- [Excerpt provided]:

▬▬▬▬▬▬

Besides the hierarchy of objects and individual object attributes (see Object attributes), hwloc may also expose finer information about the hardware organization.

Distances

A machine with 4 CPUs may have identical links between every pairs of CPUs, or those CPUs could also only be connected through a ring. In the ring case, accessing the memory of nearby CPUs is slower than local memory, but it is also faster than accessing the memory of CPU on the opposite side of the ring. These deep details cannot be exposed in the hwloc hierarchy, that is why hwloc also exposes distances.

Distances are matrices of values between sets of objects, usually latencies or bandwidths. By default, hwloc tries to get a matrix of relative latencies between NUMA nodes when exposed by the hardware.

In the aforementioned ring case, the matrix could report 10 for latency between a NUMA node and itself, 20 for nearby nodes, and 30 for nodes that are opposites on the ring. Those are theoretical values exposed by hardware vendors (in the System Locality Distance Information Table (SLIT) in the ACPI) rather than physical latencies. They are mostly meant for comparing node relative distances.

Distances structures currently created by hwloc are:

NUMALatency (Linux, Solaris, FreeBSD)
This is the matrix of theoretical latencies described above.
XGMIBandwidth (RSMI)

This is the matrix of unidirectional XGMI bandwidths between AMD GPUs (in MB/s). It contains 0 when there is no direct XGMI link between objects. Values on the diagonal are artificially set to very high so that local access always appears faster than remote access.

GPUs are identified by RSMI OS devices such as "rsmi0". They may be converted into the corresponding OpenCL or PCI devices using hwloc_get_obj_with_same_locality() or the hwloc-annotate tool.

hwloc_distances_transform() or hwloc-annotate may also be used to transform this matrix into something more convenient, for instance by replacing bandwidths with numbers of links between peers.

XGMIHops (RSMI)
This matrix lists the number of XGMI hops between AMD GPUs. It reports 1 when there is a direct link between two distinct GPUs. If there is no XGMI route between them, the value is 0. The number of hops between a GPU and itself (on the diagonal) is 0 as well.
XeLinkBandwidth (LevelZero)

▬▬▬▬▬▬

- [Your objective]:
Rewrite the passage on hwloc distances, starting with "NUMALatency (Linux, Solaris, FreeBSD)" and going on through "links between peers.", with "matrix" replaced by "table" each time it appears. The rows that come next have no connection to the passage on hwloc distances.

- [Extracted material]:
▬▬▬▬▬▬

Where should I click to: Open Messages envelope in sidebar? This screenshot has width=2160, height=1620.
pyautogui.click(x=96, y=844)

▬▬▬▬▬▬

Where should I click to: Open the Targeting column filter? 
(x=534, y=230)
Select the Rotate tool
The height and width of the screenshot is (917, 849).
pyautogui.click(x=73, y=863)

▬▬▬▬▬▬

- [Answer below]:
NUMALatency (Linux, Solaris, FreeBSD)
This is the table of theoretical latencies described above.
XGMIBandwidth (RSMI)

This is the table of unidirectional XGMI bandwidths between AMD GPUs (in MB/s). It contains 0 when there is no direct XGMI link between objects. Values on the diagonal are artificially set to very high so that local access always appears faster than remote access.

GPUs are identified by RSMI OS devices such as "rsmi0". They may be converted into the corresponding OpenCL or PCI devices using hwloc_get_obj_with_same_locality() or the hwloc-annotate tool.

hwloc_distances_transform() or hwloc-annotate may also be used to transform this table into something more convenient, for instance by replacing bandwidths with numbers of links between peers.